● Work required
Copy the lines below without alteration, from the line containing "Select the 外形尺寸 column header" through the final line of the records, both included, and omit the pictures from your answer.

### Supplied records ###

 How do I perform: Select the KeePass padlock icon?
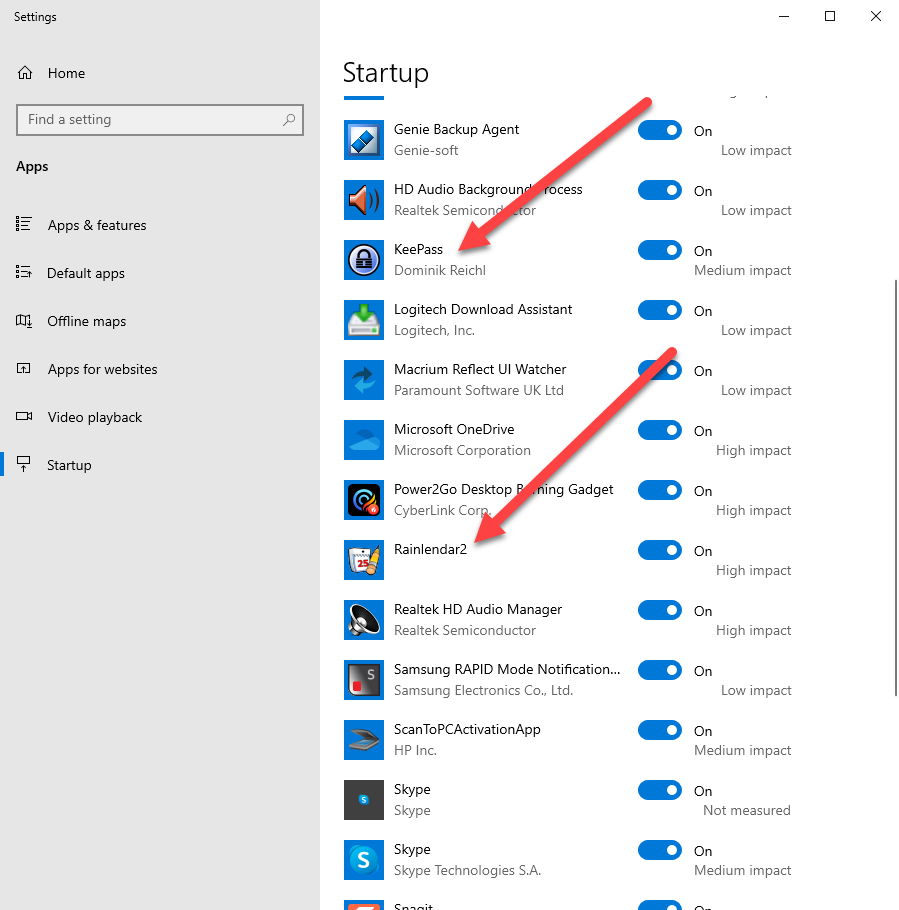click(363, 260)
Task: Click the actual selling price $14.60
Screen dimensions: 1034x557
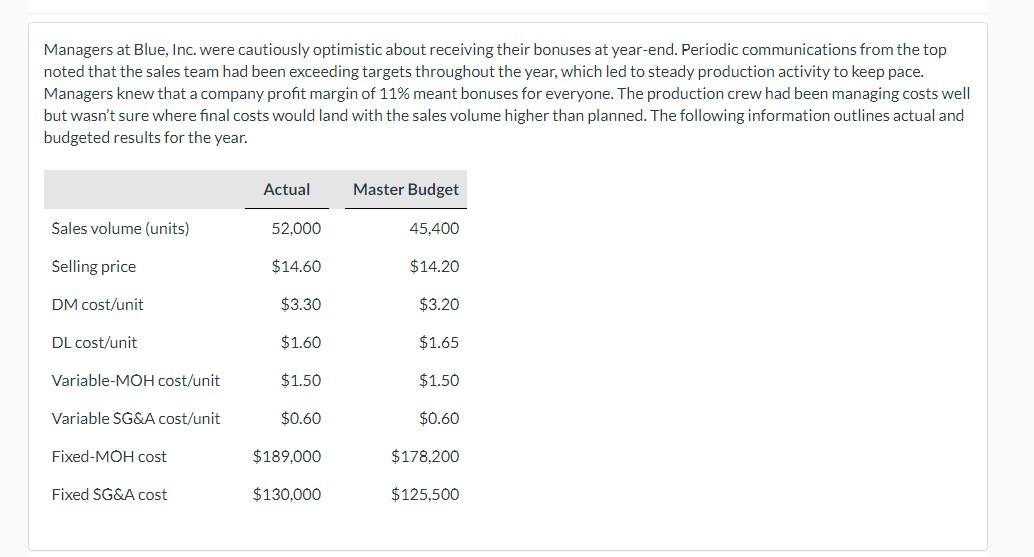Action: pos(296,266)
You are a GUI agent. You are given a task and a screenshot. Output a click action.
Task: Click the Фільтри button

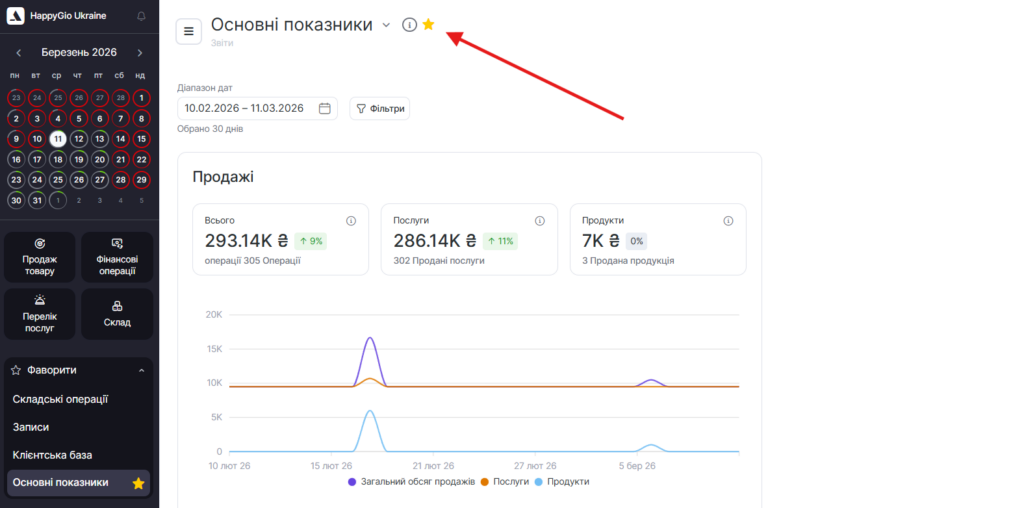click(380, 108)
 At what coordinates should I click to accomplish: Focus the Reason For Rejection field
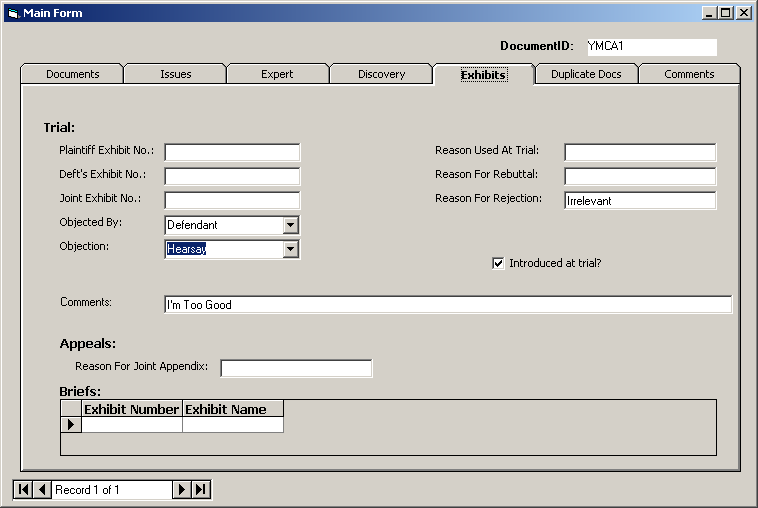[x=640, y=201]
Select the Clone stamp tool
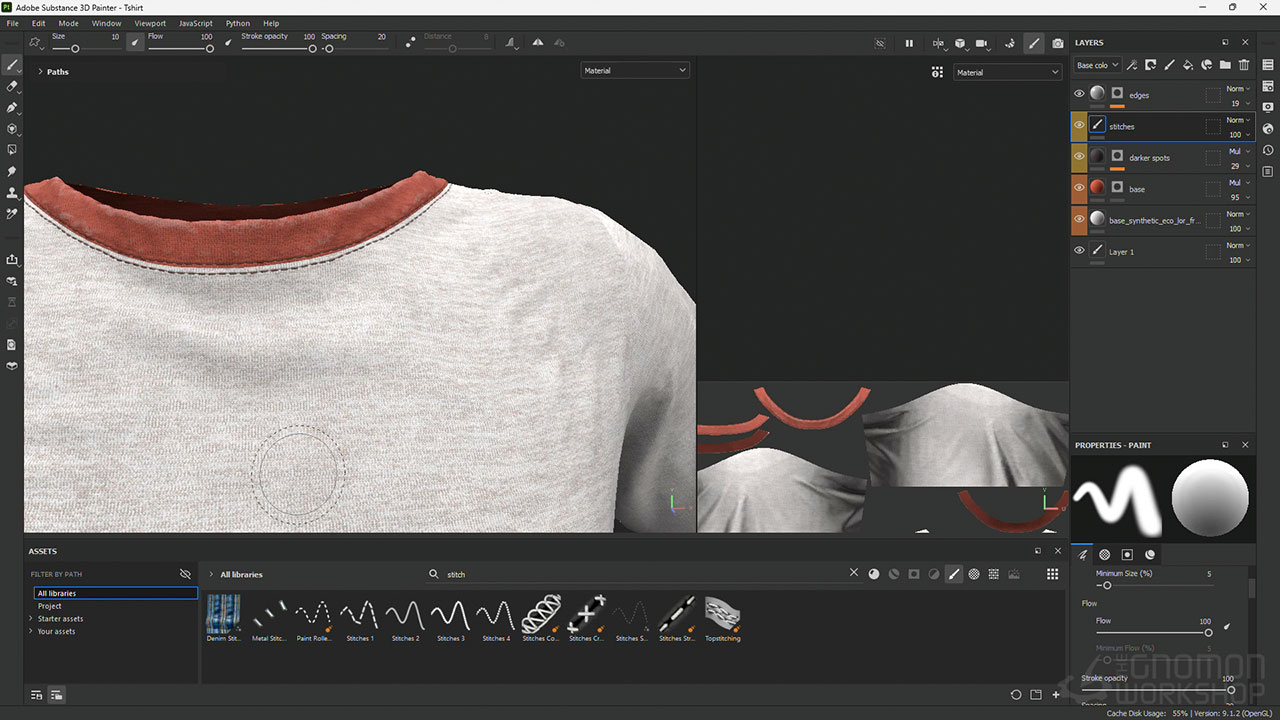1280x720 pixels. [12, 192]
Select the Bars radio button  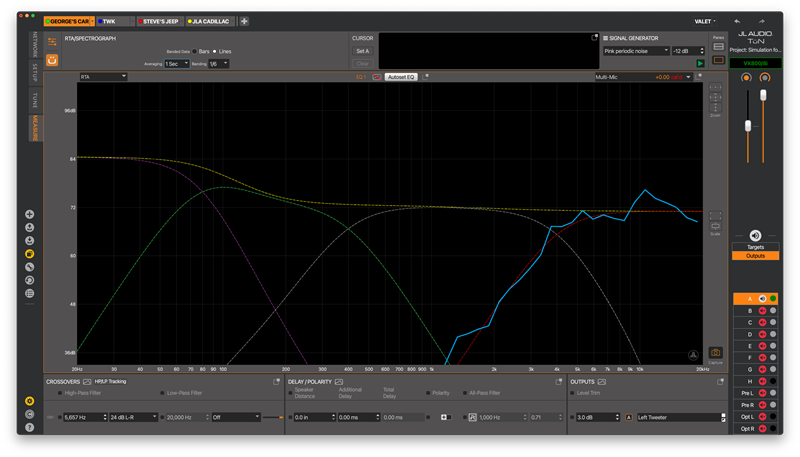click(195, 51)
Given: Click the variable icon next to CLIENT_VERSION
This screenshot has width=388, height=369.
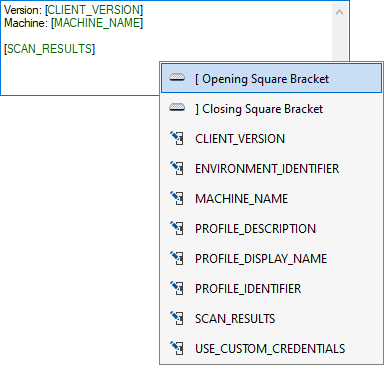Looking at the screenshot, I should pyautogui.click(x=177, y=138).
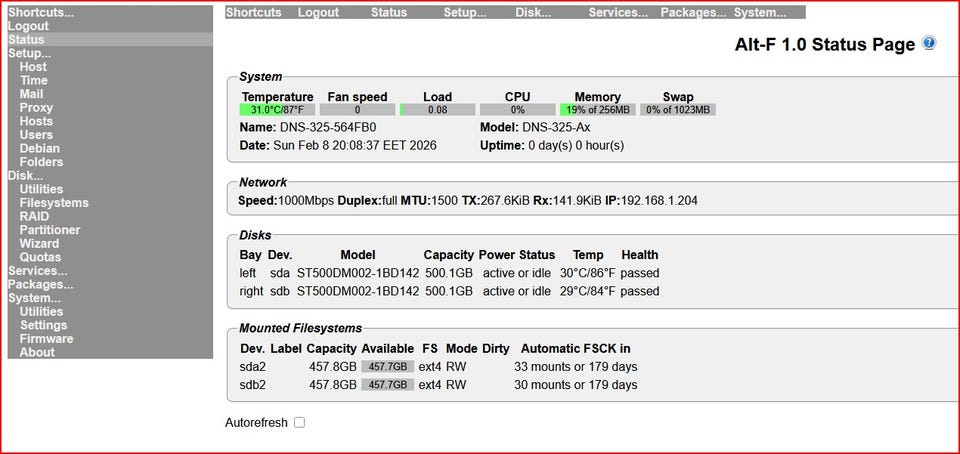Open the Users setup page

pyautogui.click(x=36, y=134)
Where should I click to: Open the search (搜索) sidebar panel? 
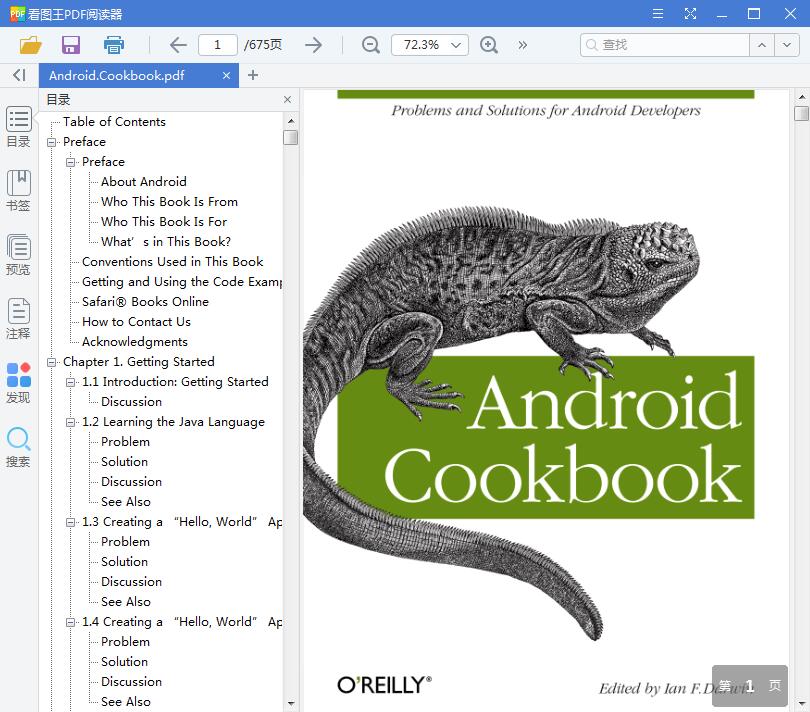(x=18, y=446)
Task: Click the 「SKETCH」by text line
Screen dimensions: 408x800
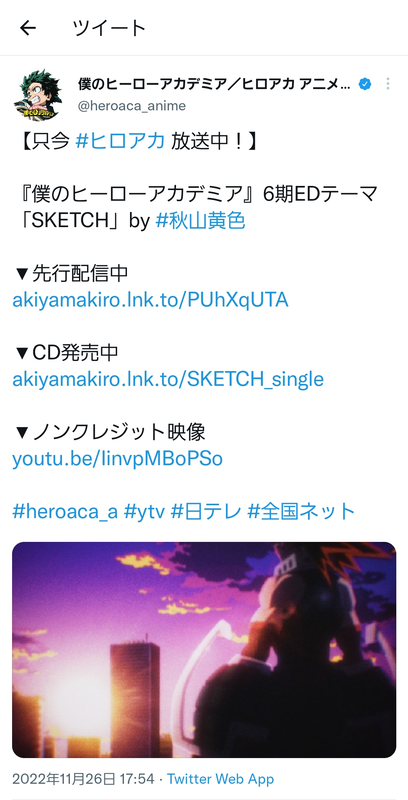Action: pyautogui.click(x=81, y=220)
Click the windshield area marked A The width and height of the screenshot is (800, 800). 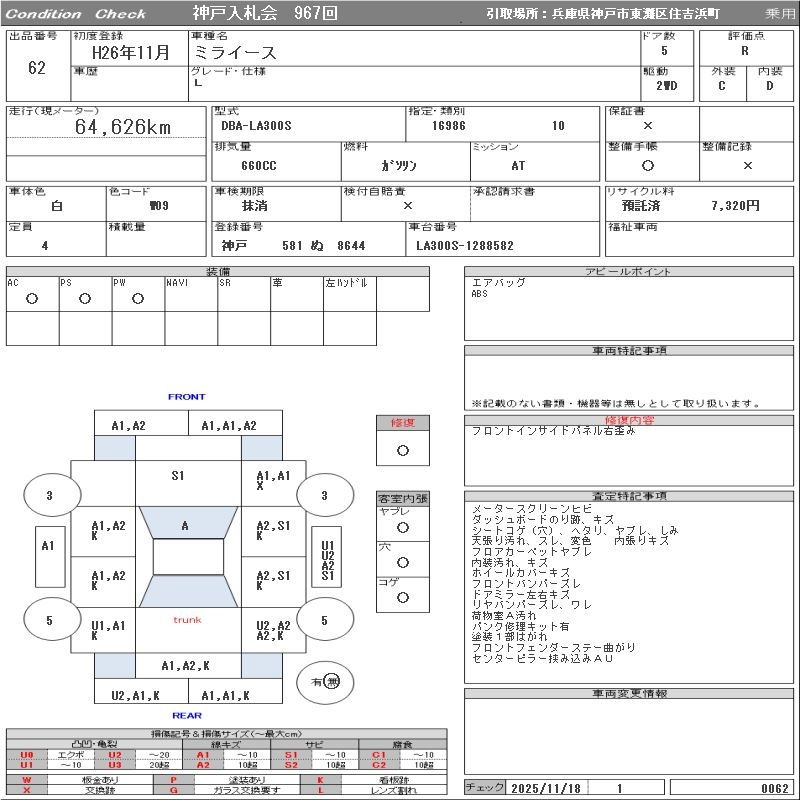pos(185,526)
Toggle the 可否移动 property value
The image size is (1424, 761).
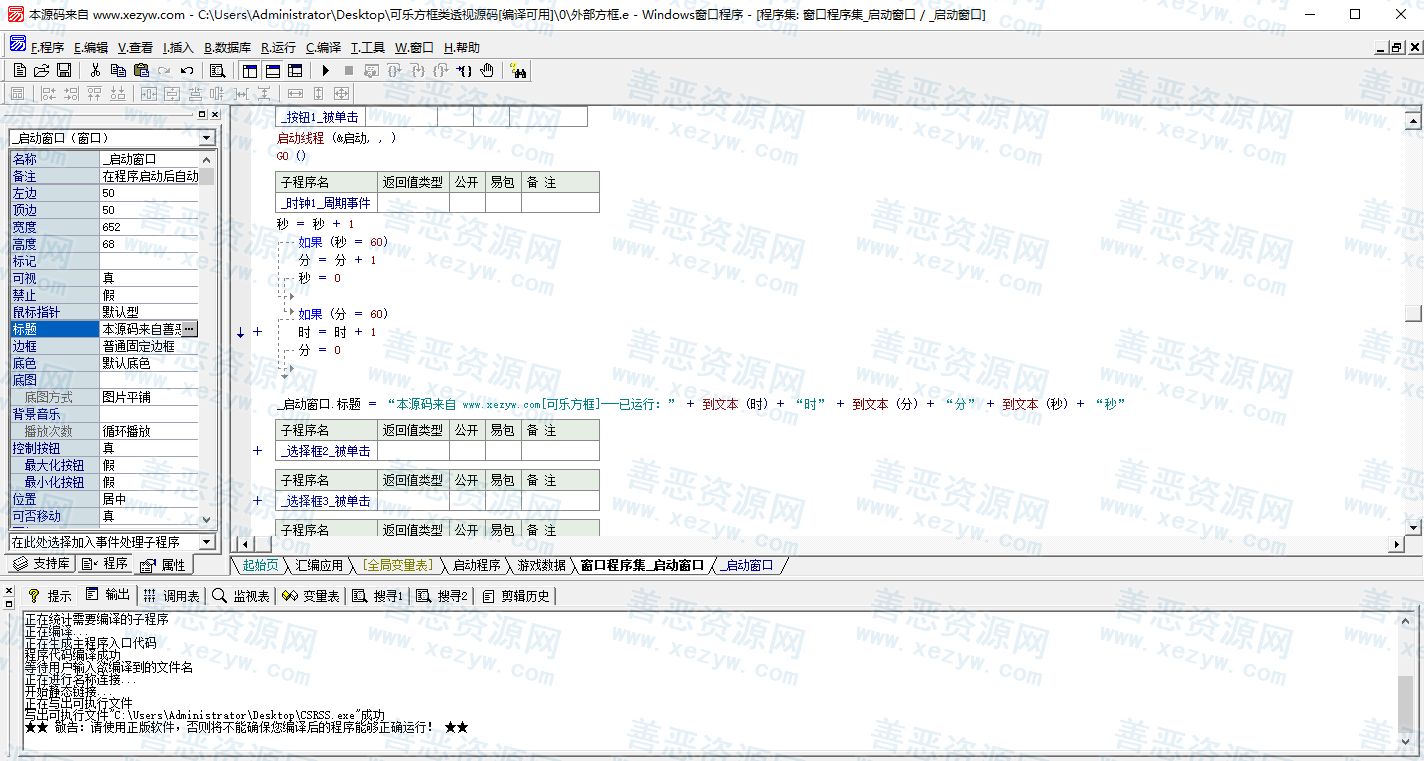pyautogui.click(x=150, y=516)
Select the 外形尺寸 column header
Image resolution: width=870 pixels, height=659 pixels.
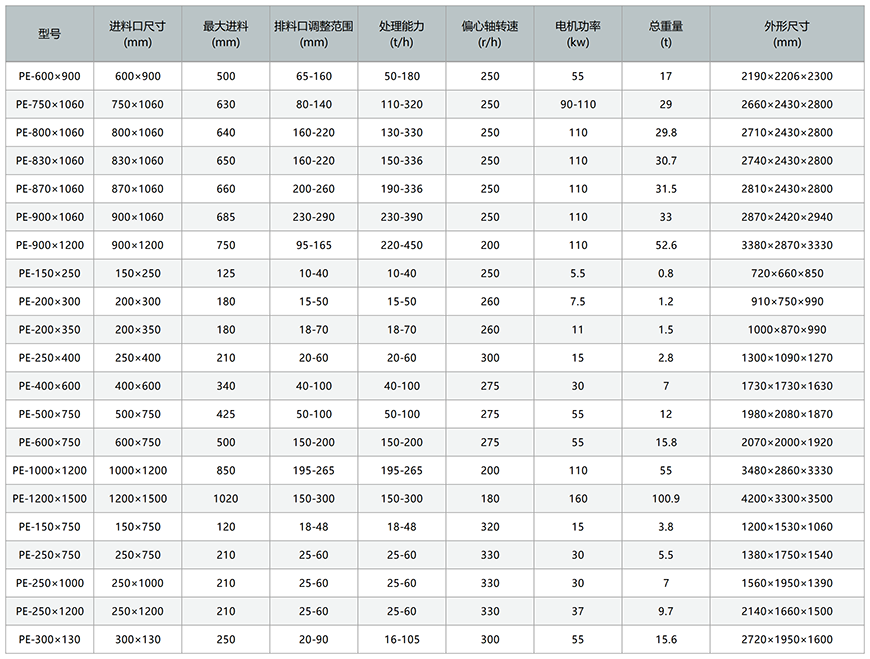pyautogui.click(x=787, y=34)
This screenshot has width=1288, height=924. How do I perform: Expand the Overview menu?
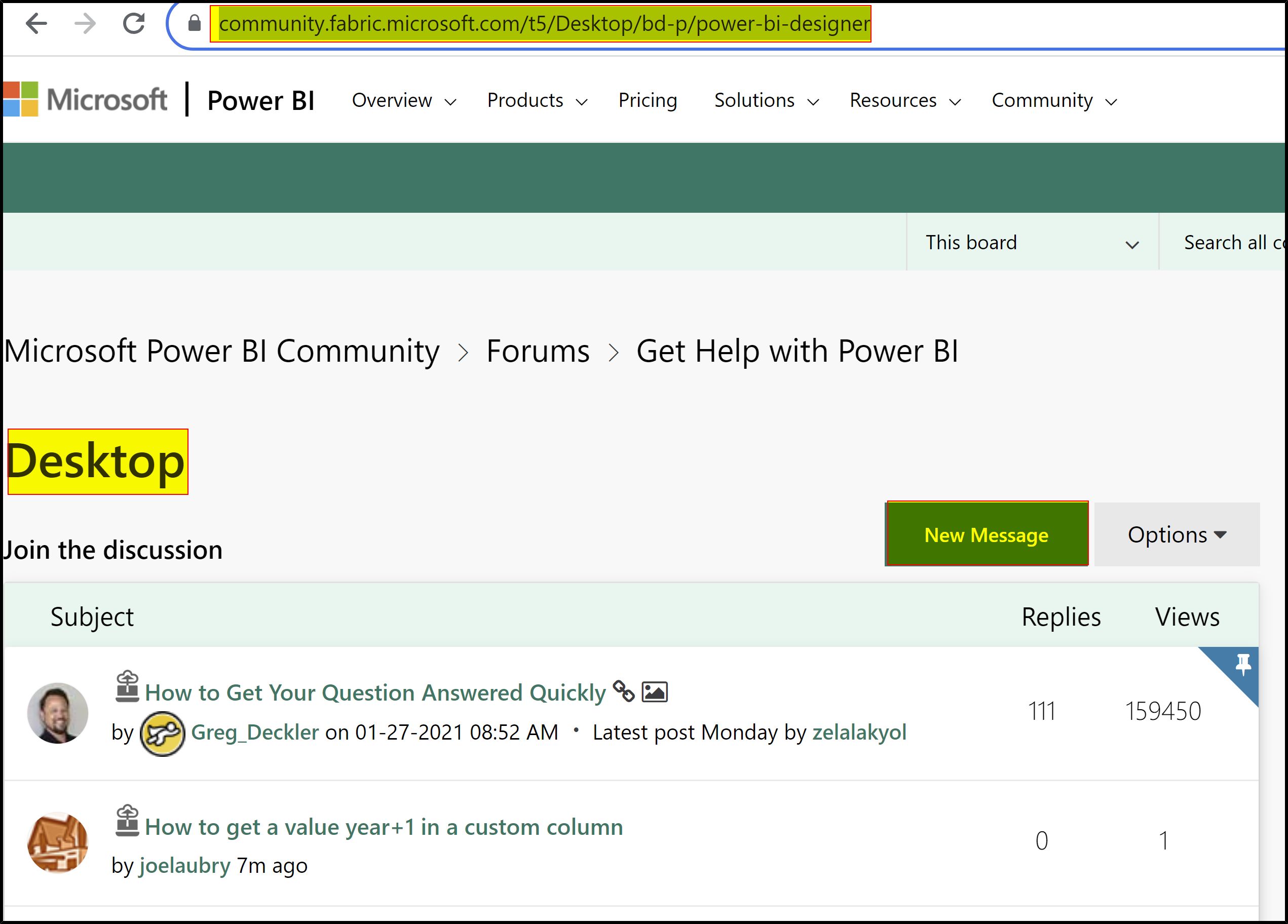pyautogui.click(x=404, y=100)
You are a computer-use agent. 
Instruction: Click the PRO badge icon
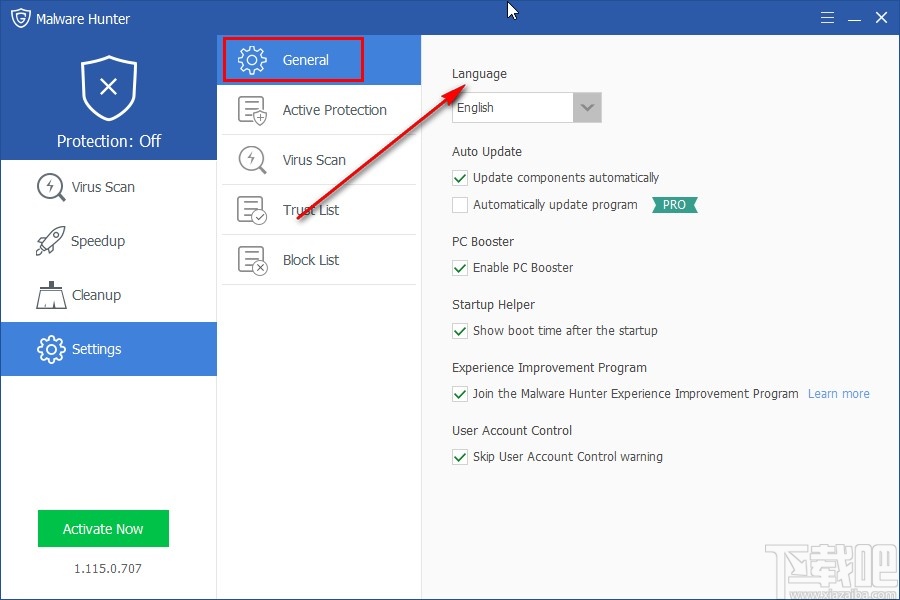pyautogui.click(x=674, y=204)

###

● Result of the exercise
Select the 外形尺寸 column header
Image resolution: width=870 pixels, height=659 pixels.
pyautogui.click(x=787, y=34)
This screenshot has width=1288, height=924. How do I perform: Expand the Overview menu?
pyautogui.click(x=404, y=100)
You are a computer-use agent. 
Instruction: Click the PRO badge icon
pyautogui.click(x=674, y=204)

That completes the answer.